Vietnam or Thailand ? Vote for the TOP Country of the Week !
Bijgewerkt: 10 mei 2025
Zijn gelaat droeg den stempel van volkomen tevredenheid, 't geen hem een bijzonder eerwaardig voorkomen verleende. Hij legde vier Louisd'ors op de tafel. "Neem dit voor de huur en de eerste behoeften, mijnheer Fabantou," sprak hij. "Vervolgens zullen wij zien." "God beloone 't u, mijn edele weldoener," zei Jondrette.
Hij hernam: "Vergeving, wat zeidet gij ook, mijnheer Fabantou?" "Ik zeide u, mijnheer en waarde beschermer," hernam Jondrette, de ellebogen op de tafel leggende en den heer Leblanc met strakke, teedere oogen, als die van een boaslang, aanstarende, "ik zeide u, dat ik een schilderij te koop had." Een zacht gerucht liet zich aan de deur hooren.
Toen de beide bezoekers daarop het armoedig verblijf in oogenschouw namen, fluisterde hij zacht en haastig zijn oudste dochter in 't oor: "Nu, heb ik 't niet gezegd? kleederen! geen geld! Zij zijn allen eender. Zeg eens, hoe was de brief aan dezen ouden schelm onderteekend?" "Fabantou," antwoordde de dochter. "Dramatisch artist, goed!"
't Was goed, dat Jondrette deze vraag gedaan had, want juist kwam de heer Leblanc naar hem toe en sprak tot hem, op den toon van iemand, die een naam zoekt: "Ik zie dat ge wel zeer te beklagen zijt, mijnheer..." "Fabantou," antwoordde Jondrette haastig. "Mijnheer Fabantou! juist. Nu herinner ik mij." "Dramatisch artist, mijnheer, indertijd zeer toegejuicht."
Vooreerst gaf geen der onderteekenaars zijn woonplaats op. Vervolgens schenen de brieven van vier verschillende personen te zijn; van don Alvarès, van vrouw Balizard, van den dichter Genflot en van den dramatischen artist Fabantou; maar 't was zonderling, dat deze brieven alle vier door dezelfde hand geschreven waren.
"Mijnheer Fabantou, zeide hij, ik heb niet meer dan vijf francs bij mij, maar ik zal mijn dochter naar huis brengen en van avond terugkomen; van avond moet ge betalen, niet waar?" Op zonderlinge wijze verhelderde zich Jondrettes gelaat.

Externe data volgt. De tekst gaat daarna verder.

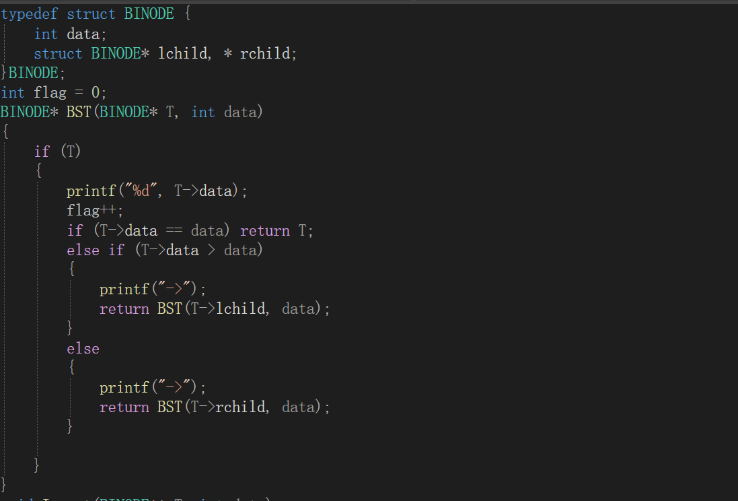Click BINODE name after typedef struct
This screenshot has width=738, height=501.
[148, 14]
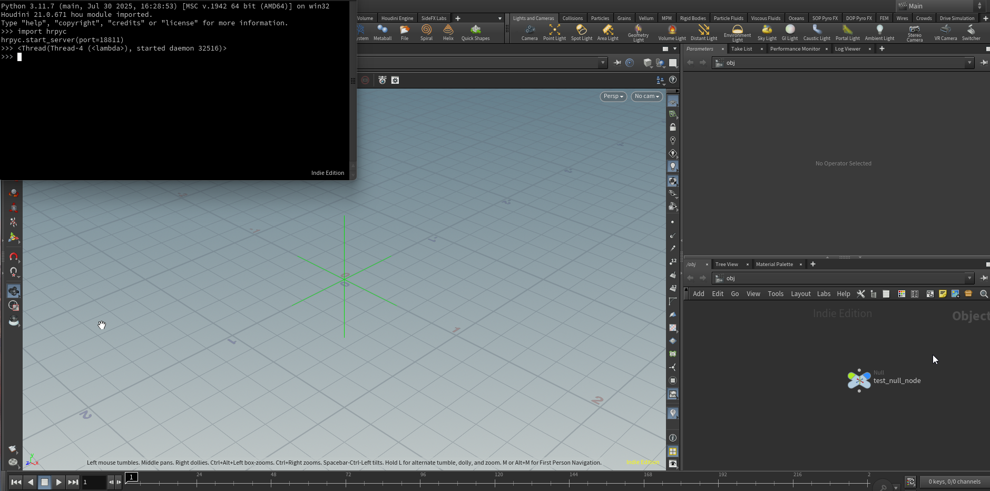Screen dimensions: 990x491
Task: Toggle pin on Parameters pane
Action: (x=983, y=63)
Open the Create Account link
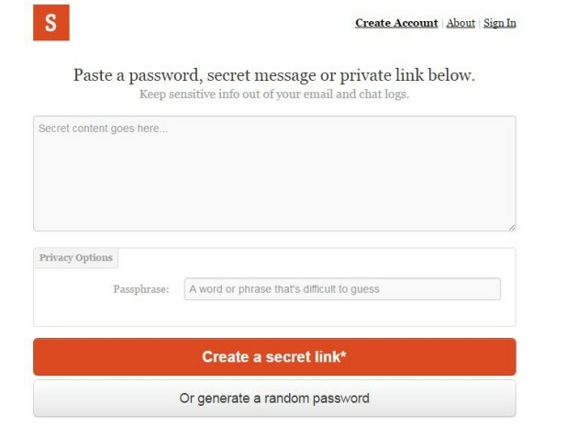Screen dimensions: 578x427 (396, 23)
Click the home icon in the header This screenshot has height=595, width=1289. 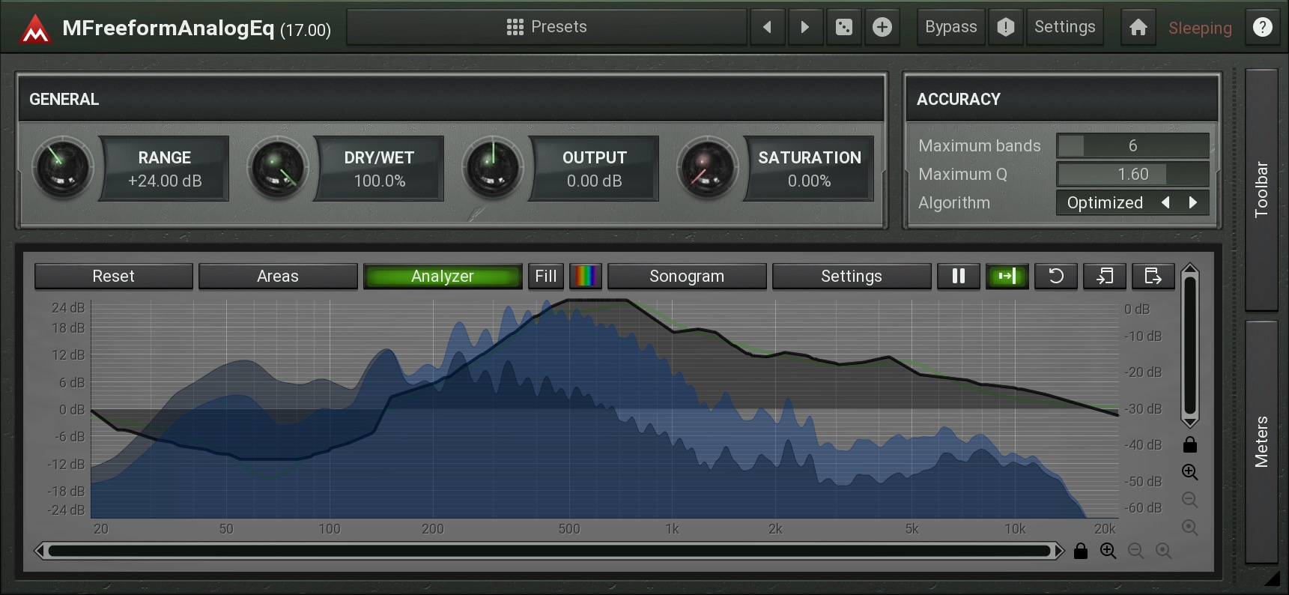tap(1138, 28)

Haastig antwoordde hij: "Ja, mijn waarde heer, te acht uren moet ik bij den huisheer zijn." "Ik zal hier te zes uren wezen en u de zestig francs brengen."

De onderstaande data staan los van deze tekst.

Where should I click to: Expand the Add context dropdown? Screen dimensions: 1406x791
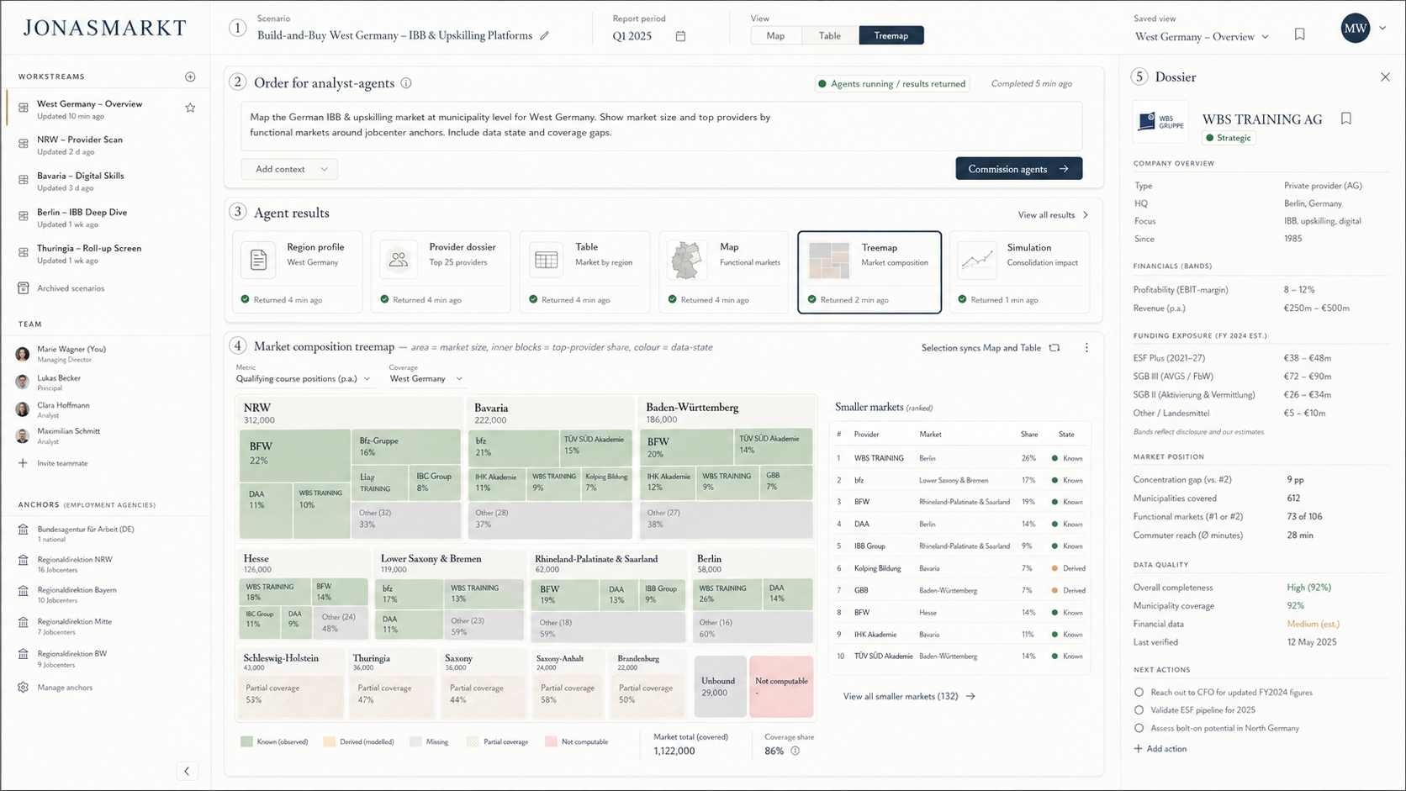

In het gevaar verheft het stekelvarken zijn pennen, de kever houdt zich dood, de oude garde vormt zich in carré; deze man lachte. Vervolgens knipte hij een stofje van de mouw van zijn rok. Marius hernam: "Ge zijt ook de arbeider Jondrette, de comediant Fabantou, de dichter Genflot, de Spanjaard don Alvarès, en vrouw Balizard." "Vrouw? welke?" "En ge hebt te Montfermeil een kroeg gehouden."
"Maar wat zal men zeggen, mijnheer! zij bezit een wonderbaar sterke geestkracht. 't Is geen vrouw, 't is een os." Vrouw Jondrette, door dit compliment gestreeld, hernam met de liefelijkheid van een gevleid monster: "Ge zijt steeds al te goed voor mij, Jondrette!" "Jondrette," zei de heer Leblanc, "ik meende dat uw naam Fabantou was?" "Fabantou, genaamd Jondrette!" hernam de man schielijk.
't Was overigens nutteloos haar naar de woning der lieden, die straks hier geweest waren, te ondervragen; 't was blijkbaar dat zij die niet wist, wijl de brief, als Fabantou onderteekend, geadresseerd was aan "den weldadigen heer der kerk van Saint Jacques du Haut-Pas." Marius trad zijn kamer binnen en stiet de deur achter zich dicht.
Hij is heerlijk in de val geloopen! Ik zeide hem dat ik acteur was, dat ik Fabantou heette, dat ik met mademoiselle Mars comedie had gespeeld, dat mijn huisheer morgen 4 Februari betaald wilde zijn, en hij heeft zelfs niet opgemerkt dat de huur den 8 Januari en niet den 4 Februari vervalt. Dom uilskuiken! En hij brengt mij vier ellendige goudstukken met Lodewijk Filips er op! Canaille!